= Written problem =
Select every line of the items below that contains the word "what", and copy each one. Case counts.

Items from a data source
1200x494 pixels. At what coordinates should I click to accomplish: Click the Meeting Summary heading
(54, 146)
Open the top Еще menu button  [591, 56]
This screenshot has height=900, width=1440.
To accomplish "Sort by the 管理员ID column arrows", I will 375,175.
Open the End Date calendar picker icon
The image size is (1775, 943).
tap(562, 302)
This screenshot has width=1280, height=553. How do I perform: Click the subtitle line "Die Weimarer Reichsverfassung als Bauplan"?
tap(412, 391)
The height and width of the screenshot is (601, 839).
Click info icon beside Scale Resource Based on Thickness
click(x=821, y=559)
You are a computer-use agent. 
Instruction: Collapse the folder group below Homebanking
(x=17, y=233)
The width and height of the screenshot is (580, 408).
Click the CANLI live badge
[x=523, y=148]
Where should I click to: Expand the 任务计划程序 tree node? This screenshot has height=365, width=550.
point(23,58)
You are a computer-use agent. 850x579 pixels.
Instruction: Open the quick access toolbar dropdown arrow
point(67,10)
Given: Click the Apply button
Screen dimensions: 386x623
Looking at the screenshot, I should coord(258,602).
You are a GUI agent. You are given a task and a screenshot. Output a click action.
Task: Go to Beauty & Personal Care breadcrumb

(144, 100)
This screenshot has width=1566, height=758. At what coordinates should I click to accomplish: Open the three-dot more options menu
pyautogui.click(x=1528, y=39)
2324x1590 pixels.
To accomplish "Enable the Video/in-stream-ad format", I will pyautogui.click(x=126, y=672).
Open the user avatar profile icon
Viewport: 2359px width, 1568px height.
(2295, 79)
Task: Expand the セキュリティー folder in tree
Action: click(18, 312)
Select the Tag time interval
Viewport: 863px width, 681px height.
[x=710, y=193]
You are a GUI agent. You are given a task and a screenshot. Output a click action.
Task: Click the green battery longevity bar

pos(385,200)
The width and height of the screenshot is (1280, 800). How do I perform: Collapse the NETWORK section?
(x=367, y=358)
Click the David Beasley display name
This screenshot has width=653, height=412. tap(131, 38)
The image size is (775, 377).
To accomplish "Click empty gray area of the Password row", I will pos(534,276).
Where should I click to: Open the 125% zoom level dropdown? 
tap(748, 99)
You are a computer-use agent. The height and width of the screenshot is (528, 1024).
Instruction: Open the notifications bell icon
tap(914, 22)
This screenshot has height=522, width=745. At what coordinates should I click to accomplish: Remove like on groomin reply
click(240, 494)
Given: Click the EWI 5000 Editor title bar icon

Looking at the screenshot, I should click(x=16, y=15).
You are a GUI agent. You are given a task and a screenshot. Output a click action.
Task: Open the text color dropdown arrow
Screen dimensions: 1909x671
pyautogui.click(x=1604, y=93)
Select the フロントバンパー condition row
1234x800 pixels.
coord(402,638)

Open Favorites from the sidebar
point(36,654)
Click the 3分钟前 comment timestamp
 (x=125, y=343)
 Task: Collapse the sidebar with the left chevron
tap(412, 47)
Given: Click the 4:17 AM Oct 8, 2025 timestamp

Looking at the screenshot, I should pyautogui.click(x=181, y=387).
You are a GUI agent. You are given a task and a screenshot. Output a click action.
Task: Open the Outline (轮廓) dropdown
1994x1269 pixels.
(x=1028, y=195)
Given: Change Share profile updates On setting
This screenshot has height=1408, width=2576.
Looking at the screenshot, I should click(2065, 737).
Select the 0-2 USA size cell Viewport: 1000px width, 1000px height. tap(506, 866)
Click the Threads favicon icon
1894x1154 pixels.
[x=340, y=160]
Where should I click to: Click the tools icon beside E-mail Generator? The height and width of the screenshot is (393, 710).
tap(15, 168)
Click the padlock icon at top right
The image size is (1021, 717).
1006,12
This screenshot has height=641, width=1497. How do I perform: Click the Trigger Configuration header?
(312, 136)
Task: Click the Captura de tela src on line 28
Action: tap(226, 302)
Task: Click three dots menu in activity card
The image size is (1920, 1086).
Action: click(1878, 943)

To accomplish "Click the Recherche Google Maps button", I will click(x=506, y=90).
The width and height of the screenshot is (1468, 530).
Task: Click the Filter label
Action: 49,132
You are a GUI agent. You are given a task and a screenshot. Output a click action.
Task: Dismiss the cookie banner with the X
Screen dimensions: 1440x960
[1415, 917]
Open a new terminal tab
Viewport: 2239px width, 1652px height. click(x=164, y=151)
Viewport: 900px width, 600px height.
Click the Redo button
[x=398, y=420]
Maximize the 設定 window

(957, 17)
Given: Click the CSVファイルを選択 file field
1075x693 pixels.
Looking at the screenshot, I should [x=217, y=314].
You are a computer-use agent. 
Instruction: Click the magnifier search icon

= Task response =
1200x494 pixels. At what coordinates should I click to accomplish: Click the Meeting Summary heading
This screenshot has width=1566, height=758. At what coordinates should I click to accomplish: Open the three-dot more options menu
This screenshot has height=522, width=745. At what coordinates should I click to accomplish: Remove like on groomin reply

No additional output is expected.